Every other member of my family seems to have this relaxation thing down. My husband is happy to chill out with some snacks and a video game on a slow Sunday afternoon. My daughters love to snuggle on the couch together under a blanket and watch “Frozen,” and my son would gladly spend hours kicking back and playing with his tablet computer, if we let him. And while all this is going on, where am I? Back at that dining room table, making to-do lists and thinking about upcoming events – even when there’s nothing that really needs to be done. But why? Why do I have such a hard time shutting off my brain and taking it easy?
In talking to other friends of mine who are moms, it’s clear to me that I’m not alone. Whether you’re a working mom, a stay-at-home mom, or anywhere in between, it seems like I know so many women who have a hard time letting go and taking it easy. It’s almost as if there’s a cloud of guilt hanging over our heads. “But if I spend the afternoon relaxing on my deck with a book, who will decide what we are cooking for dinner on Thursday, or what gift we will get to take to Katie’s 7th birthday party on Sunday?” Yes, I know it sounds slightly ridiculous. That’s probably because it is.
Sometimes it seems that moms take on not only our fair share of the load, but also things that aren’t even necessary. Things no one asked us to handle by ourselves. Perhaps that’s why we’re all so tired. Maybe it’s why I seem to get sick for longer (and worse) than my kids do. No matter what the cause is, the result is less than ideal.
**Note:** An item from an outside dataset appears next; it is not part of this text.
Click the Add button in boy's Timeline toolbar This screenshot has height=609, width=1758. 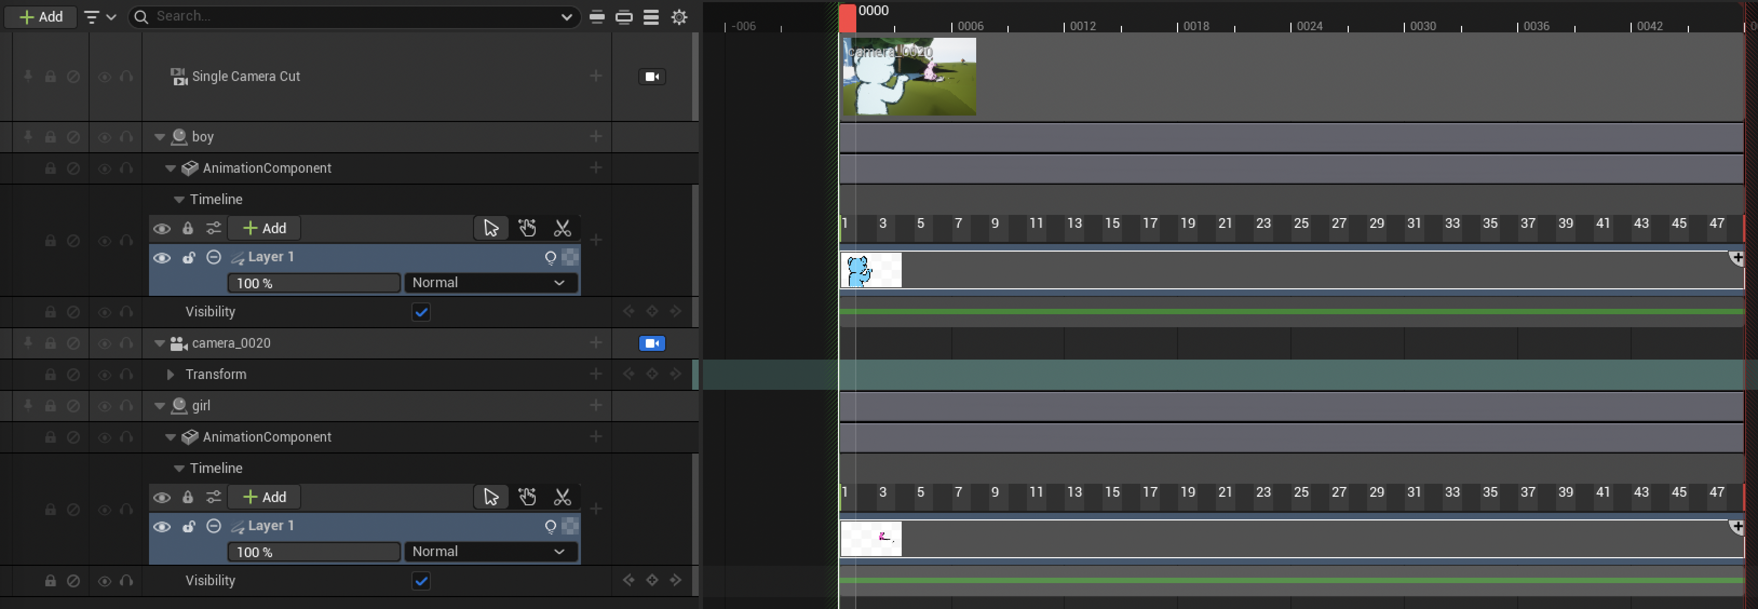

I recently read a quote on Facebook: “Insisting on doing everything yourself burdens you and prevents others from feeling valuable and needed.” While I don’t think that my control over our grocery list and schedules is making anyone around here feel less valuable, the spirit of the statement still resonated with me. There’s no reason I should insist on handling all of the extraneous “stuff” myself. In fact, a lot of that “stuff” isn’t nearly as important or urgent as I sometimes make it out to be. It’s slowly weighing me down, and maybe you too.
So the next time my husband tells me to relax, I won’t insist that I just can’t! I’m going to listen to him. The grocery list can wait.
Do you find that you have trouble relaxing too? I’d love to hear how you handle it!